Problem details ▸ Among the lines of data below, reproduce only those from the one with "Task: Choose the Horizontal Type tool" through the one with "You are a computer-use agent. 963x1101", exactly as they stand, both ends included.

Material for this task ▸
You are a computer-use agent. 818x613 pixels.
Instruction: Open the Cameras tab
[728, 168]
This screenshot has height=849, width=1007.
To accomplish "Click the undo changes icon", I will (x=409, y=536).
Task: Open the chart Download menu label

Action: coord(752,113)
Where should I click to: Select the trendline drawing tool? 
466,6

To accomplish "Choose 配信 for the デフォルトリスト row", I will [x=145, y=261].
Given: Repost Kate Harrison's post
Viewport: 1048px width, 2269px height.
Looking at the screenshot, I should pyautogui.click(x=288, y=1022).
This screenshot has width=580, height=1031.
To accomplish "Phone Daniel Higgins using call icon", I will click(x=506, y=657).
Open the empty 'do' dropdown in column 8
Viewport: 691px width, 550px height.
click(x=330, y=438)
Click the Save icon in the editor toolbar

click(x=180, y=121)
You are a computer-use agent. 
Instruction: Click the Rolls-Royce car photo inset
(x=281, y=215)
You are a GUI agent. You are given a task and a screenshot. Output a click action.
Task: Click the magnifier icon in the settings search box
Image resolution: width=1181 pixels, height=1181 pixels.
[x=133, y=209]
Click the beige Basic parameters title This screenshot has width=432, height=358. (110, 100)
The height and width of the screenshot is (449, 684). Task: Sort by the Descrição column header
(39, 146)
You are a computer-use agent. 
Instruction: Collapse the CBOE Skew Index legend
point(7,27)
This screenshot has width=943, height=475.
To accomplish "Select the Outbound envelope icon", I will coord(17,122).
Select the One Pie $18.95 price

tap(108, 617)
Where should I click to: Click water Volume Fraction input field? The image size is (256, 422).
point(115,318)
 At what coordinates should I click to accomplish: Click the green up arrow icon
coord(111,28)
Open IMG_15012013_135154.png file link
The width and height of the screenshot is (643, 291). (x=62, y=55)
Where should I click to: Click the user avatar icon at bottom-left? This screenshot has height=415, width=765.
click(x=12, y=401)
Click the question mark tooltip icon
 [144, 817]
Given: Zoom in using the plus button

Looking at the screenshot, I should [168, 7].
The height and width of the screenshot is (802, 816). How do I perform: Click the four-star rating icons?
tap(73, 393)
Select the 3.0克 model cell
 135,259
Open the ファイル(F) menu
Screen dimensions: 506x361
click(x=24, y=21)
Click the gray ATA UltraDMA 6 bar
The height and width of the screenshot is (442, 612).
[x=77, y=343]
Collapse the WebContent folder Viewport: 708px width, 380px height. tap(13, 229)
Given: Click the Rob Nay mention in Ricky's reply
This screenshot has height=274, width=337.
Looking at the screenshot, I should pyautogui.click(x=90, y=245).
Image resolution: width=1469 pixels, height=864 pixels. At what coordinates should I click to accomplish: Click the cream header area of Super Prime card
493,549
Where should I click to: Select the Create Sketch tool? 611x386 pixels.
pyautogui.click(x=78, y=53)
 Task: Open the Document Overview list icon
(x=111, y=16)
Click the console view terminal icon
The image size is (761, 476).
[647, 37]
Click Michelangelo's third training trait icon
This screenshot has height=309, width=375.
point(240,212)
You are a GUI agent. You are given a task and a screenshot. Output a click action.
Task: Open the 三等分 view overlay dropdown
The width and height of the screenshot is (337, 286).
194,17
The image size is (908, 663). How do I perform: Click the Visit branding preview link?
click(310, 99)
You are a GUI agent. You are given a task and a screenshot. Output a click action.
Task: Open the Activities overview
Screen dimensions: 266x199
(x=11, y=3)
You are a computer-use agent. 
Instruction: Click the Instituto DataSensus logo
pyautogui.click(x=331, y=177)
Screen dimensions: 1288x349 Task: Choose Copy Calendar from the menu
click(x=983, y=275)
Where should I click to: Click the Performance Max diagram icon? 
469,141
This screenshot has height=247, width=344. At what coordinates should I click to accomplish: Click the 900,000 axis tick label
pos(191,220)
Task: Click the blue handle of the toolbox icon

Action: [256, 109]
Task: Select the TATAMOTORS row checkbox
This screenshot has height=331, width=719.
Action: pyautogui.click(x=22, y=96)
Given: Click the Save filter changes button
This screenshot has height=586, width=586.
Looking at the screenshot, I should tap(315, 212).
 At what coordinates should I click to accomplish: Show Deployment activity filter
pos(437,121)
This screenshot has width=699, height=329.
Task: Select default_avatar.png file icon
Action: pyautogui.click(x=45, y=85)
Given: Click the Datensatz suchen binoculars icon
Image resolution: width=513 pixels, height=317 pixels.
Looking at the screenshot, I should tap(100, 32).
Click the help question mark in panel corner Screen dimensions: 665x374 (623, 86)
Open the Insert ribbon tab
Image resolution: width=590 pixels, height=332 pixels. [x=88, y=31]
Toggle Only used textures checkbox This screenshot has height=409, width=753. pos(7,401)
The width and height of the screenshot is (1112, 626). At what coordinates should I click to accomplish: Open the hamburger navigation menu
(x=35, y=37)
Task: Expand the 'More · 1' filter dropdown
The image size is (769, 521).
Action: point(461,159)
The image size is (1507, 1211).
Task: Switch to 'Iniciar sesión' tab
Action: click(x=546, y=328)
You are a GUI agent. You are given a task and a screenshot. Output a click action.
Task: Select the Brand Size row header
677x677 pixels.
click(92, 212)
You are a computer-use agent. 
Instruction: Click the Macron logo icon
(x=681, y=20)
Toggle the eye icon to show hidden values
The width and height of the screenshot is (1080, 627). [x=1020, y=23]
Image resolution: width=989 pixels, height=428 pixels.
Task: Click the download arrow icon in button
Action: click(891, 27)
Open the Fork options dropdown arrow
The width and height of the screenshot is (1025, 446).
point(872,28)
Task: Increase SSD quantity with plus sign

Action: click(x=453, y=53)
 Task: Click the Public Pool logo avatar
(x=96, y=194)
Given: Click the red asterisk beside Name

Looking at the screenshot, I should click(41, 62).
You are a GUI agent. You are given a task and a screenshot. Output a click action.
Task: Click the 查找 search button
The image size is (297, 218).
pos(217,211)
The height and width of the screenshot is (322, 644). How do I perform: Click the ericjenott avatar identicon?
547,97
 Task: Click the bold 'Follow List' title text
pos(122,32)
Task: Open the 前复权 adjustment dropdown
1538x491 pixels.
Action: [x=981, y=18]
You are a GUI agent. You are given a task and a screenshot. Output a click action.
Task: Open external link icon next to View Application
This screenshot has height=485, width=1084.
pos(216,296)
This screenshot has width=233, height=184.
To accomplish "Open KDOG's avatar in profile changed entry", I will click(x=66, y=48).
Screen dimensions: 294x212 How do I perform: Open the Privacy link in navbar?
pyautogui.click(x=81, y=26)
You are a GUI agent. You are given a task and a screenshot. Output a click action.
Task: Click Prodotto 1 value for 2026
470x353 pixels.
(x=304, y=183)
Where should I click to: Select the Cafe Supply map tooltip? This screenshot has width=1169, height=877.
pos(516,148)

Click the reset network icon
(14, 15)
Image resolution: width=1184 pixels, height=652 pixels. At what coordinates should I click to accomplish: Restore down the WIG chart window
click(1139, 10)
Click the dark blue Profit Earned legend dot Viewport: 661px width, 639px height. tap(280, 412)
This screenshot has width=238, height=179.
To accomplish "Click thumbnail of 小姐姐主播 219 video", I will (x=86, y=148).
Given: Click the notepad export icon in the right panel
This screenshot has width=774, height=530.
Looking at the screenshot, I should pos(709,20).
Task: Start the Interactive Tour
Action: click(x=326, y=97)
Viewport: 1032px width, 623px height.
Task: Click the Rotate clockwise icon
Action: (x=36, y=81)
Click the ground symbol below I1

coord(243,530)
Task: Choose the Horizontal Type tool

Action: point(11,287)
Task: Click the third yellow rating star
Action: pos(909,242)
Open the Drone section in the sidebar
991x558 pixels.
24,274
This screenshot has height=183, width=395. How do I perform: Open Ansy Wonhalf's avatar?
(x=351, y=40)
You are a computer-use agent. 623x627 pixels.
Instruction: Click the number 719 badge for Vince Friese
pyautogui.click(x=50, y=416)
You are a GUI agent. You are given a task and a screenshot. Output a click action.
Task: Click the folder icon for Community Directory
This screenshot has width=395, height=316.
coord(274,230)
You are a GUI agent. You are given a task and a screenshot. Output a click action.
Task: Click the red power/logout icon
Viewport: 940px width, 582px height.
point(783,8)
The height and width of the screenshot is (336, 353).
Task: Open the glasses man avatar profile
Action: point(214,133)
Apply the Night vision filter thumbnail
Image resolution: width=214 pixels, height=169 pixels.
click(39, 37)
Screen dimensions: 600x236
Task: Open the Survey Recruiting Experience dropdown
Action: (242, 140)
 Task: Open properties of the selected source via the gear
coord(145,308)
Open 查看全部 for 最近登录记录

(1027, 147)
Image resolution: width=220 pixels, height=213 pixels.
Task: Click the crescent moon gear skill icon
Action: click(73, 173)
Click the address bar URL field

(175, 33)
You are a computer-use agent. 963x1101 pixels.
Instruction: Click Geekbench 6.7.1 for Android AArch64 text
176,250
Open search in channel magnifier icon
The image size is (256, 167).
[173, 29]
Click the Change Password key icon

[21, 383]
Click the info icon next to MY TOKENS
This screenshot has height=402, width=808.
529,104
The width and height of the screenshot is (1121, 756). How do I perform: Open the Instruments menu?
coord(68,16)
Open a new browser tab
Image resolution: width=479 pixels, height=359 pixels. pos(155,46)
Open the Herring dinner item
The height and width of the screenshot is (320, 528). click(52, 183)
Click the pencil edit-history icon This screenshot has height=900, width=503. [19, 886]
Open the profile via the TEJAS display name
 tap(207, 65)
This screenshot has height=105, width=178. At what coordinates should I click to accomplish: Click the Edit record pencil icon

Exercise answer ▸
Task: Choose the Horizontal Type tool

Action: point(11,287)
Task: Click the third yellow rating star
Action: pos(909,242)
Open the Drone section in the sidebar
991x558 pixels.
24,274
This screenshot has height=183, width=395. How do I perform: Open Ansy Wonhalf's avatar?
(x=351, y=40)
You are a computer-use agent. 623x627 pixels.
Instruction: Click the number 719 badge for Vince Friese
pyautogui.click(x=50, y=416)
You are a GUI agent. You are given a task and a screenshot. Output a click action.
Task: Click the folder icon for Community Directory
This screenshot has width=395, height=316.
coord(274,230)
You are a GUI agent. You are given a task and a screenshot. Output a click action.
Task: Click the red power/logout icon
Viewport: 940px width, 582px height.
point(783,8)
The height and width of the screenshot is (336, 353).
Task: Open the glasses man avatar profile
Action: point(214,133)
Apply the Night vision filter thumbnail
Image resolution: width=214 pixels, height=169 pixels.
click(39, 37)
Screen dimensions: 600x236
Task: Open the Survey Recruiting Experience dropdown
Action: (242, 140)
 Task: Open properties of the selected source via the gear
coord(145,308)
Open 查看全部 for 最近登录记录

(1027, 147)
Image resolution: width=220 pixels, height=213 pixels.
Task: Click the crescent moon gear skill icon
Action: click(73, 173)
Click the address bar URL field

(175, 33)
You are a computer-use agent. 963x1101 pixels.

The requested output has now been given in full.